◆ Provided text
The reason must be that you don't reset the str object after each recursive call to SearchWord:

if (IsSafe(M, N, row, col, visited) && boggle[row,col] == edge.Key)
{
 SearchWord(edge.Value, boggle, row, col, visited, str.Append(edge.Key));
}

You must remove the previous char before the next boggle[row, col] is tested in the recursive call.

 if (IsSafe(M, N, row, col, visited) && boggle[row,col] == edge.Key)
 {
 SearchWord(edge.Value, boggle, row, col, visited, str.Append(edge.Key));
 str.Length--;
 }

 if (IsSafe(M, N, i, j, visited))
 {
 visited[i, j] = true;

I see no reason for this check, because you know that it's safe from the previous recursion: 

if (IsSafe(M, N, row, col, visited) && boggle[row,col] == edge.Key)
{
 SearchWord(edge.Value, boggle, row, col, visited, str.Append(edge.Key));

 if (IsSafe(M, N, i, j, visited))
 {
 visited[i, j] = true;
 foreach (var edge in child.Edges)
 {
 for (int row = i - 1; row <= i + 1; row++)
 {
 for (int col = j - 1; col <= j + 1; col++)
 {
 if (IsSafe(M, N, row, col, visited) && boggle[row,col] == edge.Key)
 {
 SearchWord(edge.Value, boggle, row, col, visited, str.Append(edge.Key));
 }
 }
 }
 }
 visited[i, j] = false;
 }

I think there is a possibility for optimization here: Instead of iterating all the edges on the current node it is only necessary to test those where boggle[row, col] is safe:

 // if (IsSafe(M, N, i, j, visited))
 {
 visited[i, j] = true;
 //foreach (var edge in child.Edges)
 {
 for (int row = i - 1; row <= i + 1; row++)
 {
 for (int col = j - 1; col <= j + 1; col++)
 {
 if (IsSafe(M, N, row, col, visited))
 {
 char key = boggle[row, col];
 if (child.Edges.TryGetValue(key, out TrieNode edge))
 {
 SearchWord(edge, boggle, row, col, visited, str.Append(key));
 str.Length--;
 }
 }
 }
 }
 }
 visited[i, j] = false;
 }

So a gentle rewriting of SearchWord - eliminating the need for IsSafe() could be:

private void SearchWord(TrieNode child, char[,] boggle, int i, int j, bool[,] visited, StringBuilder str)
{
 if (child.IsTerminal)

◆ Data provided

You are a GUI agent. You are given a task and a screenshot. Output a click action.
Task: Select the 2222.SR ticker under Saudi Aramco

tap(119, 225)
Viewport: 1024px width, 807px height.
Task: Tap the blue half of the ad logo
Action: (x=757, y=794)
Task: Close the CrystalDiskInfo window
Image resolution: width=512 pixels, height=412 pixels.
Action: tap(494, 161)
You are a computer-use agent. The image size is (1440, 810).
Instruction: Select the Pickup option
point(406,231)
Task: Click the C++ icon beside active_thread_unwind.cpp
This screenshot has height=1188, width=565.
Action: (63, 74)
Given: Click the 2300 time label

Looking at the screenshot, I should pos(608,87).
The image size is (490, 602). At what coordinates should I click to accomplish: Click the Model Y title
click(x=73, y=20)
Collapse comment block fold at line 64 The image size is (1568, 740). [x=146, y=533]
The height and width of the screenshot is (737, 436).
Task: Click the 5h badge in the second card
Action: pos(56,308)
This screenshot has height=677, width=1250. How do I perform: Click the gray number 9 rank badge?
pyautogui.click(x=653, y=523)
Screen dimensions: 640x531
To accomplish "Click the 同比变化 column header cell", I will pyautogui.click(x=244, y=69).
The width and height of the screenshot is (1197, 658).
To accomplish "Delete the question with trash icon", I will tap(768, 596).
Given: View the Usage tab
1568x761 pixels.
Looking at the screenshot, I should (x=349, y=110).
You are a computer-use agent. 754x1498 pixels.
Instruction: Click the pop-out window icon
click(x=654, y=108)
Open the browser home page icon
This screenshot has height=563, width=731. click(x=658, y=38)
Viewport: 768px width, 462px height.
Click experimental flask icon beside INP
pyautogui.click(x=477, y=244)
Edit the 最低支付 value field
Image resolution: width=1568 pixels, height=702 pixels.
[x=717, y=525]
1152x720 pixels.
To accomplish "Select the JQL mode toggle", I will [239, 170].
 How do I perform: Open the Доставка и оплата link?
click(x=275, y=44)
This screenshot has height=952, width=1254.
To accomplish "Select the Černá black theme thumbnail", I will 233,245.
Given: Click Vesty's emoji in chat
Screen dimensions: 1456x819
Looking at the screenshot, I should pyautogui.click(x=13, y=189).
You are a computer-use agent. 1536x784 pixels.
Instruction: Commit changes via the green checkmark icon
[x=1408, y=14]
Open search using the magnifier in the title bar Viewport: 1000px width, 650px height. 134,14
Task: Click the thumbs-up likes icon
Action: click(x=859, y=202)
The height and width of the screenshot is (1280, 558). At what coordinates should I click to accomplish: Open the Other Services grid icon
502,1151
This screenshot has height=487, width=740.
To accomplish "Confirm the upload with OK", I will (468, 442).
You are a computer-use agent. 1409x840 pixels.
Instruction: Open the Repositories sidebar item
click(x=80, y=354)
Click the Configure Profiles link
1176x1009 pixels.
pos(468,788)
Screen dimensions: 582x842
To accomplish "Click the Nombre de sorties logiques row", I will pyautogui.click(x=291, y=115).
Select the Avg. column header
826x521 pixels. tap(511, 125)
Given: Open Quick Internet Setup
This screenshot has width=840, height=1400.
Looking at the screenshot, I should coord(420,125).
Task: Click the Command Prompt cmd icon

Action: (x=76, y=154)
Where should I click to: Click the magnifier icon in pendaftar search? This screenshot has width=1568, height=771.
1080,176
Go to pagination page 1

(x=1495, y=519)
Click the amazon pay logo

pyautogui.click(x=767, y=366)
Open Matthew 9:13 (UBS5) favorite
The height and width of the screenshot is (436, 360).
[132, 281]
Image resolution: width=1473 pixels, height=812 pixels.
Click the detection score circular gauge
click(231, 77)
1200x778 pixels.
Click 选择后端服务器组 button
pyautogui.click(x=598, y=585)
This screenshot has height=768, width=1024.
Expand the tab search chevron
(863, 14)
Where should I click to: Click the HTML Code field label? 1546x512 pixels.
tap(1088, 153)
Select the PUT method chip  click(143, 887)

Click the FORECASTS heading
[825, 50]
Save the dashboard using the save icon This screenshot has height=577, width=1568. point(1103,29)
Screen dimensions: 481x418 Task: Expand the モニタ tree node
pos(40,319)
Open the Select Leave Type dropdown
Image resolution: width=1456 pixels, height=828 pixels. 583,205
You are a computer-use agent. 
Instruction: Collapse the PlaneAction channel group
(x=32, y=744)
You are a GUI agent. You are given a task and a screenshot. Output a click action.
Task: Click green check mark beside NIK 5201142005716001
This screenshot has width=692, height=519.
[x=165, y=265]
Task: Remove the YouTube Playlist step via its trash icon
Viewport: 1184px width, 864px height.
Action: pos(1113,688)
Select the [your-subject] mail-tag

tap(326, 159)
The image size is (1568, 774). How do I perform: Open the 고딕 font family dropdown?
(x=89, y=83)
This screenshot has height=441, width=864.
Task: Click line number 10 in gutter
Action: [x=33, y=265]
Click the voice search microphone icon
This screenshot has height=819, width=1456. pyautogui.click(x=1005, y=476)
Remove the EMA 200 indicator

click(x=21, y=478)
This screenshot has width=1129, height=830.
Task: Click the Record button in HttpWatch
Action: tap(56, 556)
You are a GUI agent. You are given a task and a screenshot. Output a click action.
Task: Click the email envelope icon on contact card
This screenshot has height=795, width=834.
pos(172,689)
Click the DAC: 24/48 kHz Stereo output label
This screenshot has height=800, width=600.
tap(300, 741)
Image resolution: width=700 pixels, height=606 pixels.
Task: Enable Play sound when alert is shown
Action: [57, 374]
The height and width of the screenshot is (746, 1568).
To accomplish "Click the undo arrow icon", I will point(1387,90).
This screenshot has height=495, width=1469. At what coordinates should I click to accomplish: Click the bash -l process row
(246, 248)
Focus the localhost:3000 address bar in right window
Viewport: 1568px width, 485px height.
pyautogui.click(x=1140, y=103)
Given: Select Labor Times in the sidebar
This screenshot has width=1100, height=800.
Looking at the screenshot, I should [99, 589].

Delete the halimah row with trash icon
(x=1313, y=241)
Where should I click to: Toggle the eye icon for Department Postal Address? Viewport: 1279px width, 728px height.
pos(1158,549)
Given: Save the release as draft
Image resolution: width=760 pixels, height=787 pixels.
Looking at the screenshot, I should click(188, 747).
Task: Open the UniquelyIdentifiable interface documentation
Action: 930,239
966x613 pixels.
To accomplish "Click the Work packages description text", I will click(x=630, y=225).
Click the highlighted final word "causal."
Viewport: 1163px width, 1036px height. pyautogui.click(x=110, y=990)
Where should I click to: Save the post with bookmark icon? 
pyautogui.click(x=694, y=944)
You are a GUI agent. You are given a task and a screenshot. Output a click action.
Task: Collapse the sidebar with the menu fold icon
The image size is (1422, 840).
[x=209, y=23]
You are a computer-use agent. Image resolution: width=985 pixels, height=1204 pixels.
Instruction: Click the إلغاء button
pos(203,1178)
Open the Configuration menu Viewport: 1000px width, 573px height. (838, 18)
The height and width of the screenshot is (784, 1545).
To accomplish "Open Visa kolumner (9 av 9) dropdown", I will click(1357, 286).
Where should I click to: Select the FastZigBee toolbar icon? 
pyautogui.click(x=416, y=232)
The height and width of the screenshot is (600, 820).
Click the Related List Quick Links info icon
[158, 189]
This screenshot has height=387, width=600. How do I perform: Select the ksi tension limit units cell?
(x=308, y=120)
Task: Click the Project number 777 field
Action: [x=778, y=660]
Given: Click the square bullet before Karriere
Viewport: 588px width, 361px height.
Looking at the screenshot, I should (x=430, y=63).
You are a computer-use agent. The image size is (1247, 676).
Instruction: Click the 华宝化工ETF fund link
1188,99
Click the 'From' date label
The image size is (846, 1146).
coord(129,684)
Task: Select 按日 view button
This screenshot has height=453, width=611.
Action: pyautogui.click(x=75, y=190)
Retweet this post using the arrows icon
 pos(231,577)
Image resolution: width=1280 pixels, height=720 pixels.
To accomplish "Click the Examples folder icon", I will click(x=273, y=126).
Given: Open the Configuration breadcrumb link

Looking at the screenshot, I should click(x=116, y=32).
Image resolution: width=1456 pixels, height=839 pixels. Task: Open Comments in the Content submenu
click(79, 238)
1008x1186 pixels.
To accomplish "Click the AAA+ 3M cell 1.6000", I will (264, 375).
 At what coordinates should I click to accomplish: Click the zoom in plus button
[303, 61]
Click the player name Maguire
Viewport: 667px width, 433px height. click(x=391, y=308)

◆ Problems to solve
• 1. From the Boggle review, list every parameter name in the SearchWord signature that begins with "private void".
• 2. Revise the Boggle review from "So a gentle" through "visited, StringBuilder str)", swapping "gentle" for "light".
• 3. Answer these questions from the Boggle review:
(a) What statement is added after the recursive SearchWord call to remove the previous char?
(b) The suggested rewriting of SearchWord eliminates the need for which method?
(c) In the optimized loop, which method is called on child.Edges to look up the key?
The data is separate material from the Boggle review.

◆ Solution list
• 1. child, boggle, i, j, visited, str

• 2.
So a light rewriting of SearchWord - eliminating the need for IsSafe() could be:

private void SearchWord(TrieNode child, char[,] boggle, int i, int j, bool[,] visited, StringBuilder str)

• 3.
(a) str.Length--;
(b) IsSafe()
(c) TryGetValue